Languages, Genes and Folktales: the Plot Thickens
Wednesday, June 6, 10.15-11.15
Folktales, like genes and languages, are products of "descent with modification": stories get passed on from generation to generation, mutate, and eventually diversify into distinct but related lineages. But how far are the descent histories of folk traditions linked to the descent histories of genes and languages? In this talk I will discuss how my collaborators and I have addressed this question using data on the international folktale record, language phylogenies and whole-genome sequences. I will also reflect on some of the wider implications of these findings for understanding the cultural success and stability of traditional stories, what they can tell us about the past, and the complex relationships between the different inheritance systems that shape human worlds.
Sociocultural and linguistic evolution has mostly been researched from within a universalized Neo-Darwinian framework. Theories associated with the extended evolutionary synthesis have now identified new mechanisms and processes of evolution that in turn broaden our notions of what information is and how it becomes transmitted between organisms and populations. When taken on their own, each and every one of these approaches is insufficient to explain all aspects of evolution, but none of the approaches have been falsified either. Instead, different theories demonstrate different aspects of how evolution can proceed. The challenge of our generation is therefore to build theoretical frameworks that are able to incorporate these different findings into metatheories and to come to terms with epistemic and explanatory pluralism. One aspect of such a metatheory is the need to develop a theory-neutral definition of evolution. From within the applied evolutionary epistemological approach, I define evolution as the process whereby units evolve at levels of ontological hierarchies by mechanisms. I explain how this definition also generates a neutral methodology to study evolution, and how it enables new views on causality that can advance theory formation in the sociocultural and linguistic sciences.

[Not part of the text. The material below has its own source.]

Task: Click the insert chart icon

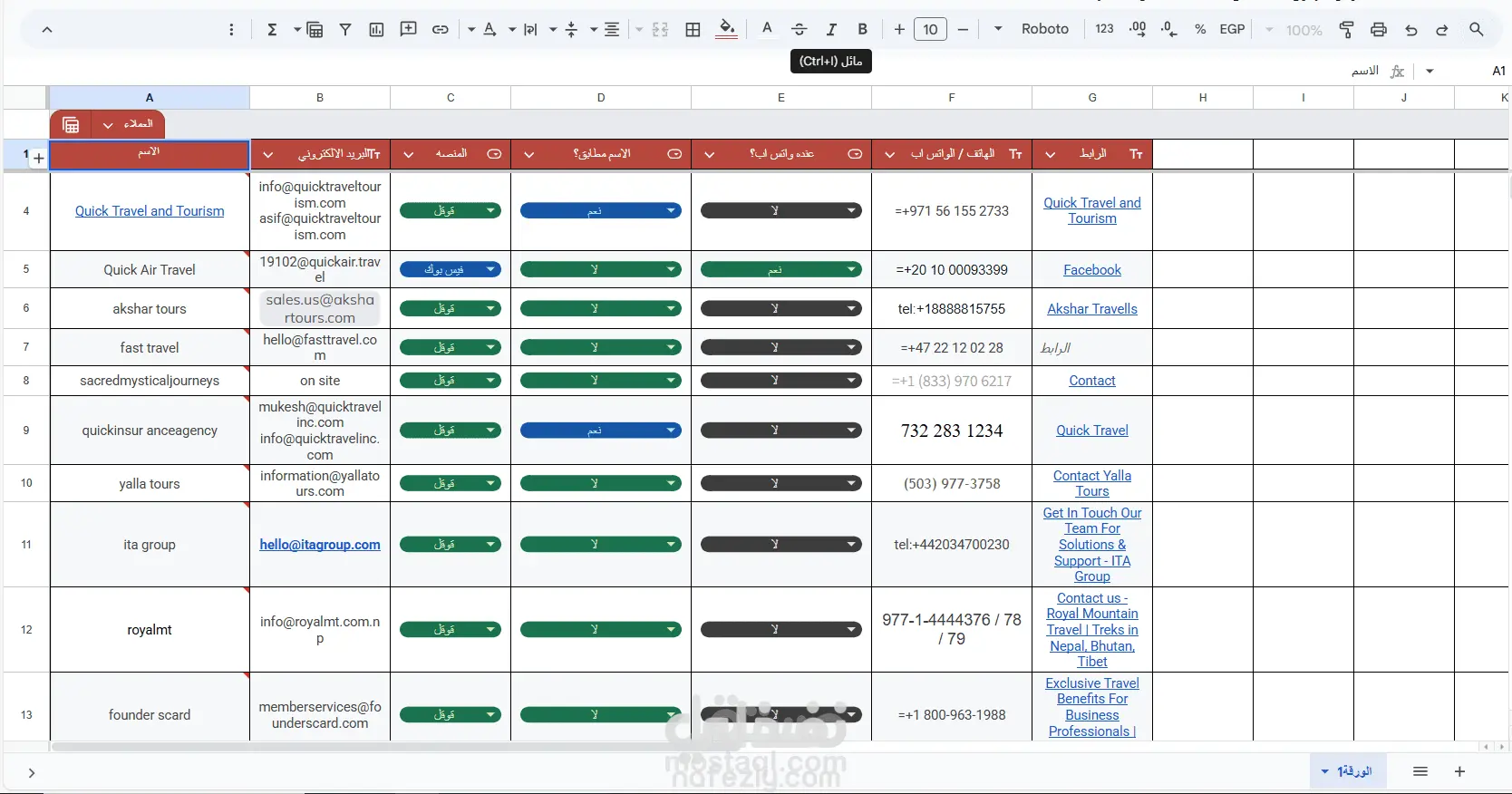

The cumulative cultural evolution of prehistoric symbolic behavior
Thursday, June 7, 14.00-15.00
Recently, there has been great interest in connecting archeological findings to knowledge and hypotheses about human cognitive evolution including the evolution of language. Dating back as far as 100 ka, the Blombos ochre and the Diepkloof ostrich egg engravings from South Africa are considered among the earliest fossilized evidence of human symbolic behavior. Of special interest is the temporal trajectory spanning more than 40 thousand years from earlier simpler parallel line patterns to later complex cross-hatchings suggesting an adaptive, compositional development. There are several suggestions in the literature concerning the potential symbolic function of the line engravings spanning from simple aesthetic displays to full-blown denotational symbols. In a series of cognitive science experiments, we investigate whether the development of the artefacts is an expression of an adaptive process of functional optimization for human perception and cognition, that is, if line carvings evolve over time to become more salient, reproducible, intentionally expressive and memorizable. The experimental approach allows us to test concrete hypotheses concerning suggested symbolic functions of the artifacts.